*** Opening THE DATA ***

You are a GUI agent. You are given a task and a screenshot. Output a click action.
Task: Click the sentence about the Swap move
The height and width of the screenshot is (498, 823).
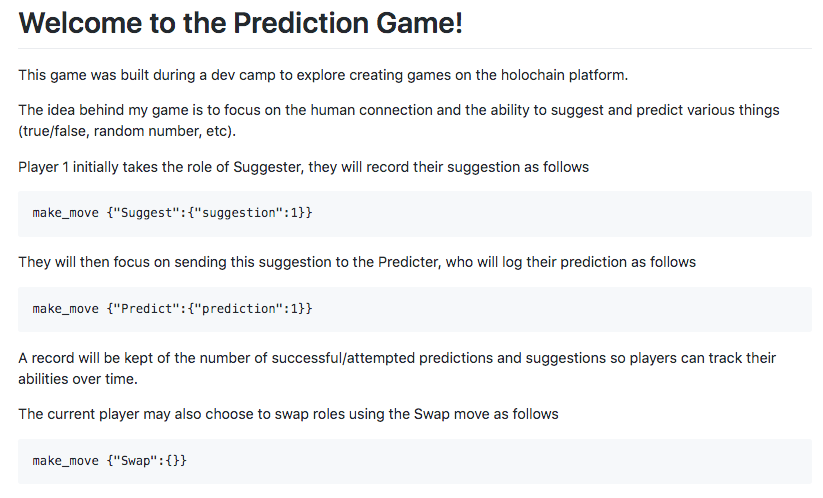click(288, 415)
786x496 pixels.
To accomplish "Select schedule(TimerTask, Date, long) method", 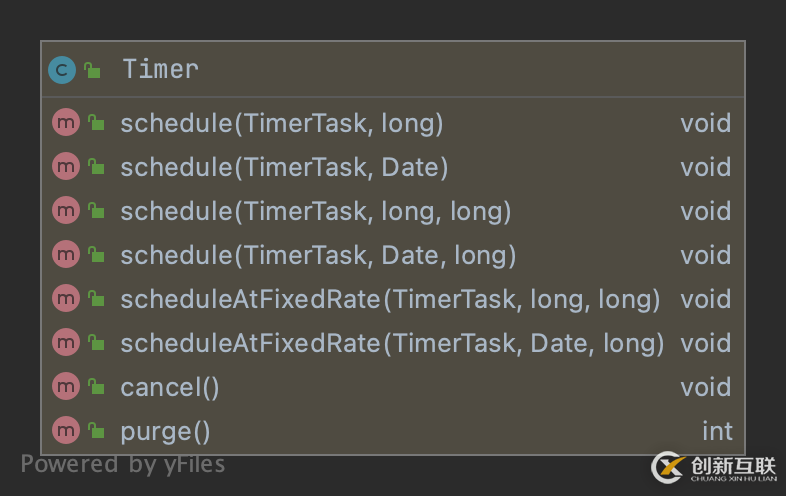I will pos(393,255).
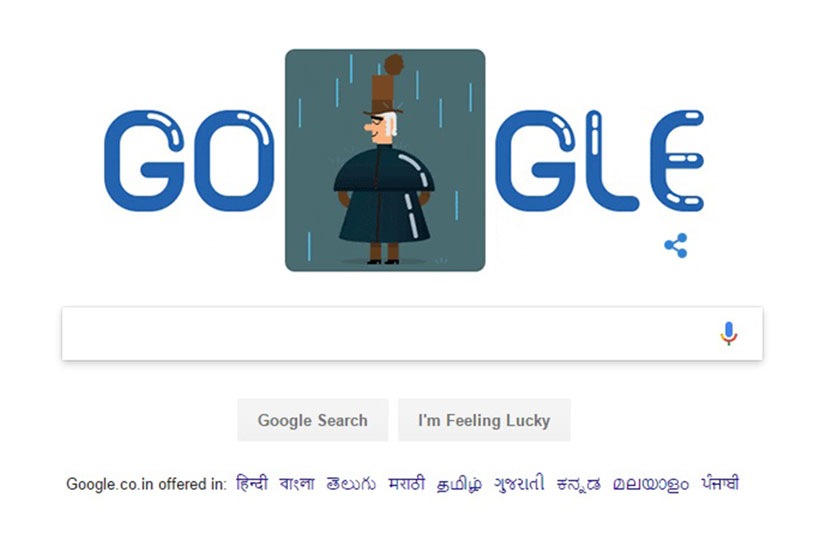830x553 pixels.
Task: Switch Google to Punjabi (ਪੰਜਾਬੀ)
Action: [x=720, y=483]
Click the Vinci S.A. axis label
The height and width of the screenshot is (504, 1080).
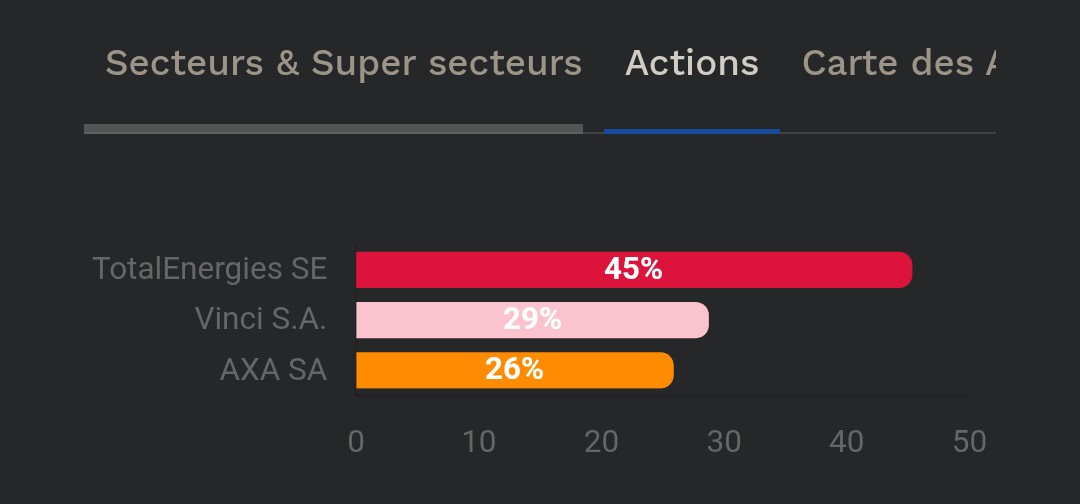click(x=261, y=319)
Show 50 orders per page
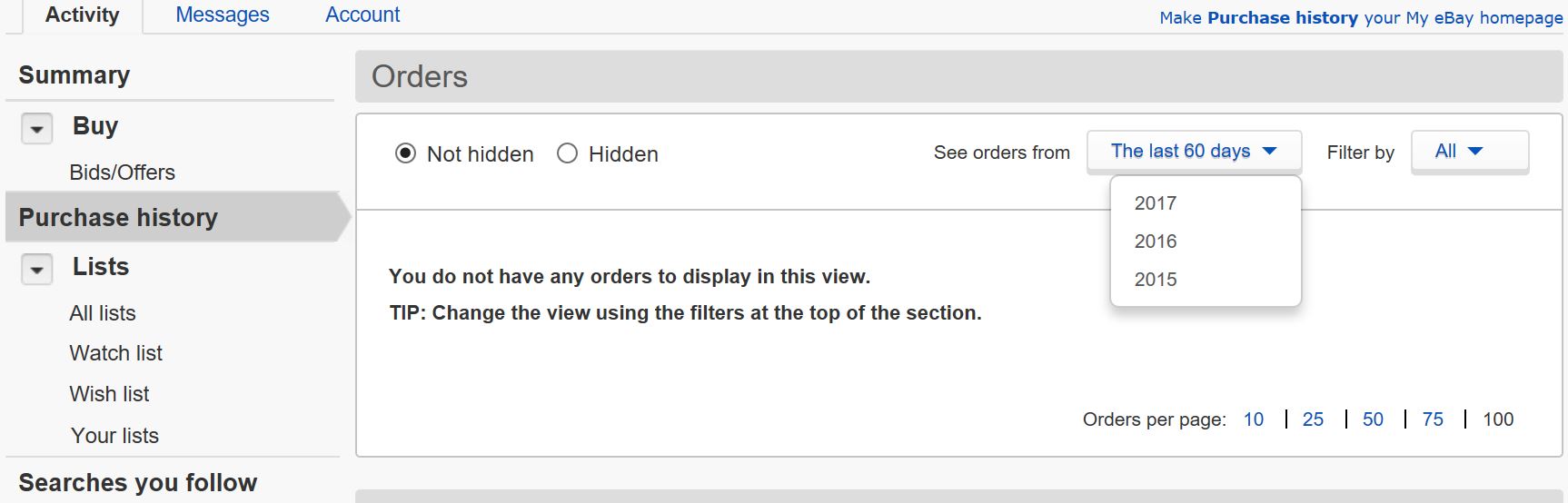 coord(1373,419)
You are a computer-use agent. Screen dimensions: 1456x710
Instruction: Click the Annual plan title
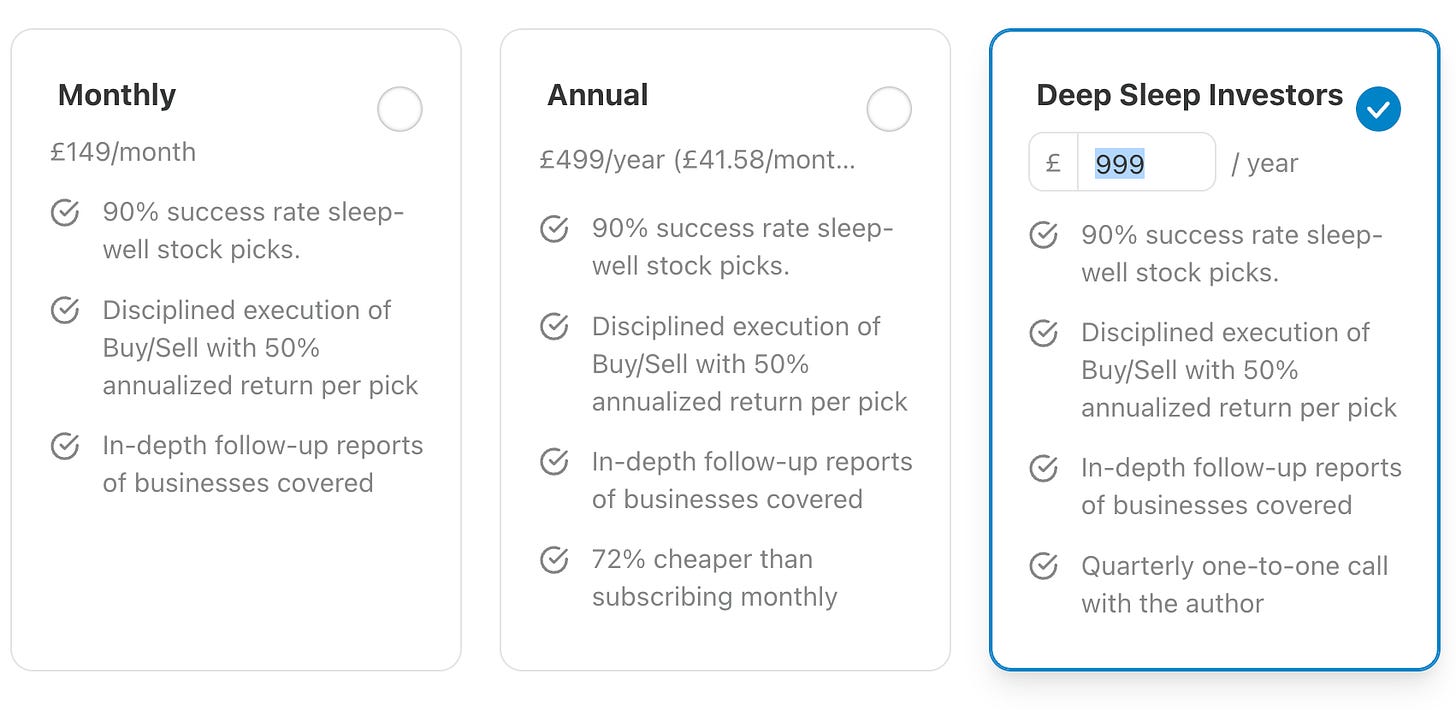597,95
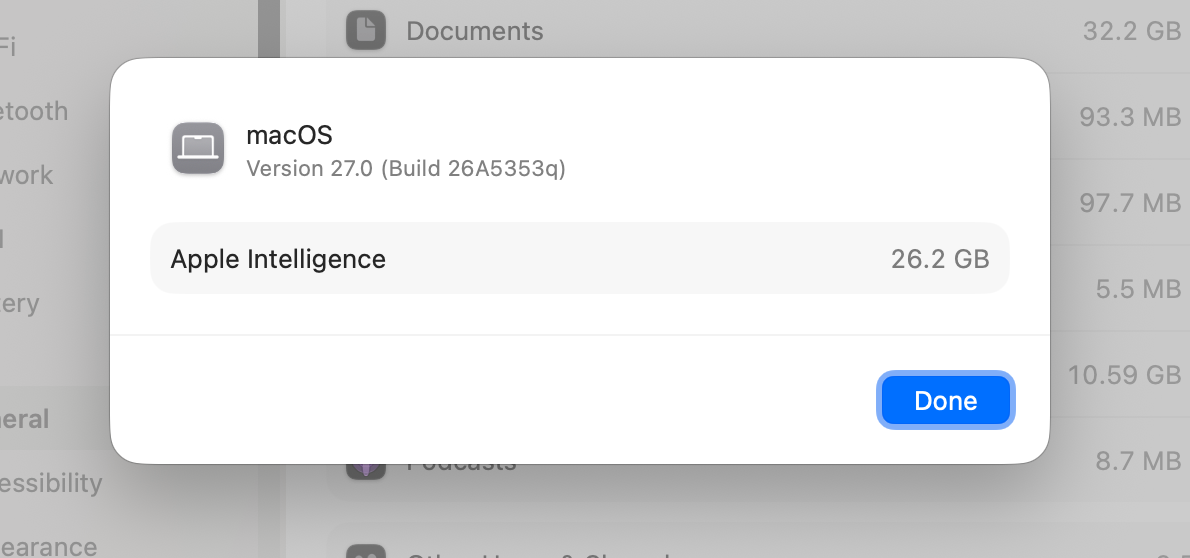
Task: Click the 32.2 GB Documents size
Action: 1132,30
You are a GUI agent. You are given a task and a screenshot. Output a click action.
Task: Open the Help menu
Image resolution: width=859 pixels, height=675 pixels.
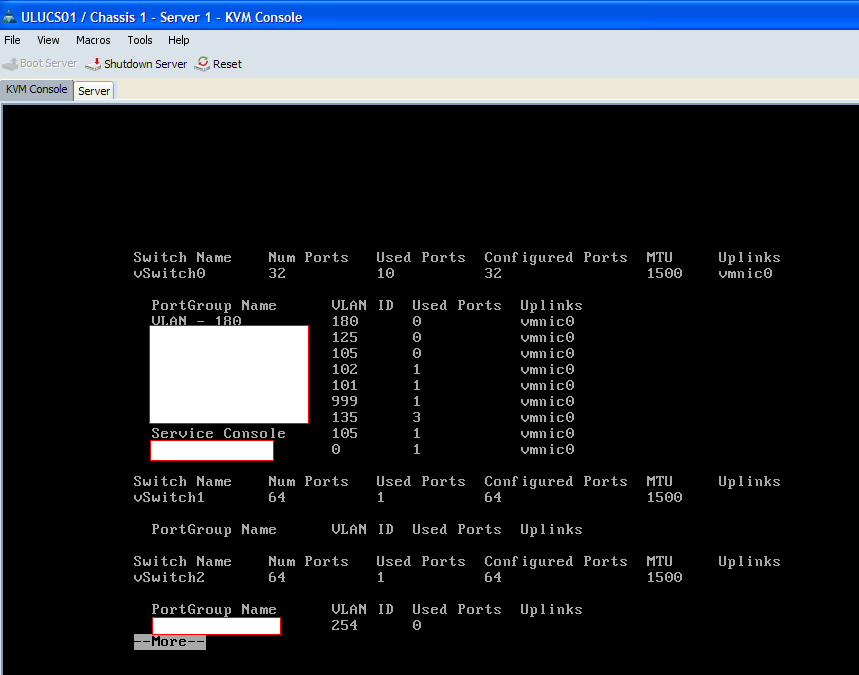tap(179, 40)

*** Closing THE DATA ***

* _EXERCISE_:
Every line above from the one with "You are a computer-use" down to the one with "Task: Open the Help menu" must be written out exactly, and no picture may appear.

* _SOLUTION TO THE EXERCISE_:
You are a computer-use agent. Screen dimensions: 1456x710
Instruction: Click the Annual plan title
597,95
Task: Click the 32.2 GB Documents size
Action: 1132,30
You are a GUI agent. You are given a task and a screenshot. Output a click action.
Task: Open the Help menu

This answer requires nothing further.